Activity:
Within the listing below, tally the lines where the word "agent" appears, and answer with nothing but the tally.

Information:
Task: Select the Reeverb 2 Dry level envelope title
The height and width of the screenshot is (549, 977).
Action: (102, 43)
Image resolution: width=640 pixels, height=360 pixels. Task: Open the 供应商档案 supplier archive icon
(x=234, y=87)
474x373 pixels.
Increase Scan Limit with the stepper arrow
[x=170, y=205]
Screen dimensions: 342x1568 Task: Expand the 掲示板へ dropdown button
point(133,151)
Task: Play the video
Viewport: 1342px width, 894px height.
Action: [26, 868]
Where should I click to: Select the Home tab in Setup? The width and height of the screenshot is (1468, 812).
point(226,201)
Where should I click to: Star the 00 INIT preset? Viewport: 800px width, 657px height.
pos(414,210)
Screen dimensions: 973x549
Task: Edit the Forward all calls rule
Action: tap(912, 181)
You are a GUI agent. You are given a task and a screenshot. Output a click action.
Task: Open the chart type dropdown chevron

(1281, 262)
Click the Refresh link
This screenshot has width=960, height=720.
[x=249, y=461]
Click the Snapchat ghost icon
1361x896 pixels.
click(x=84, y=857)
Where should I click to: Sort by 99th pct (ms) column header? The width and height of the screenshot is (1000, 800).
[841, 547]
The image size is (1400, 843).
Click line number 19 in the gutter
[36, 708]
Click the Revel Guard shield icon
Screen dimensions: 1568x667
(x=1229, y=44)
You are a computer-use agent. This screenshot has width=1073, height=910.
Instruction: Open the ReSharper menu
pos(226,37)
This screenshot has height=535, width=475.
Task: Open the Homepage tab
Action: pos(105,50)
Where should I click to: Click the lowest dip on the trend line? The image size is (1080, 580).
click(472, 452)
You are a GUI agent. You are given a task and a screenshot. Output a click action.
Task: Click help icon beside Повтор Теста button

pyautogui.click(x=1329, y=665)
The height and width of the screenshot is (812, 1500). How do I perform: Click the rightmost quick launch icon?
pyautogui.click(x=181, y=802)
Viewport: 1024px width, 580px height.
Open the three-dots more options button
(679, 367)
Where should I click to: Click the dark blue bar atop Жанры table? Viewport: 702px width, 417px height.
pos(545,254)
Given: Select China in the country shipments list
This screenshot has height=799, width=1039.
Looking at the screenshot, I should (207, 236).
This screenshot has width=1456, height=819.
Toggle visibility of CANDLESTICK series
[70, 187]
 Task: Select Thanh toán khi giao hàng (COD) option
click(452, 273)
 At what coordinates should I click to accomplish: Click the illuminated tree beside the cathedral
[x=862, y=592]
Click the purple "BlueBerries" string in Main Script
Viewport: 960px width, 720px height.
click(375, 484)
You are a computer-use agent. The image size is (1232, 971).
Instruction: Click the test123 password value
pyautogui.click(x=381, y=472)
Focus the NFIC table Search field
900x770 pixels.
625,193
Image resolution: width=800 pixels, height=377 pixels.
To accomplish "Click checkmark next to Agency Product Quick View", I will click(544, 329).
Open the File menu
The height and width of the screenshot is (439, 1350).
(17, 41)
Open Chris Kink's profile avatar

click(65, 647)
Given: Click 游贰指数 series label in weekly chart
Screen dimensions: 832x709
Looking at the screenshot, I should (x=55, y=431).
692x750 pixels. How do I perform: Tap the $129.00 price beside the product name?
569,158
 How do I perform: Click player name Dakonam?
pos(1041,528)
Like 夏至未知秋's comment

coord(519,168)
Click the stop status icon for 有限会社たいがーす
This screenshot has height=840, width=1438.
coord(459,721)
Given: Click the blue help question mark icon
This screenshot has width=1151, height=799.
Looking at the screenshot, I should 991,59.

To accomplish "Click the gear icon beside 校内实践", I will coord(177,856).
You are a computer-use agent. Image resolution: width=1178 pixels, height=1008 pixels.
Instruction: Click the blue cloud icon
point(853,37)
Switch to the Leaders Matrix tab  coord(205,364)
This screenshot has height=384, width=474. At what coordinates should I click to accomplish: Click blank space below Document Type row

Response to the exercise:
5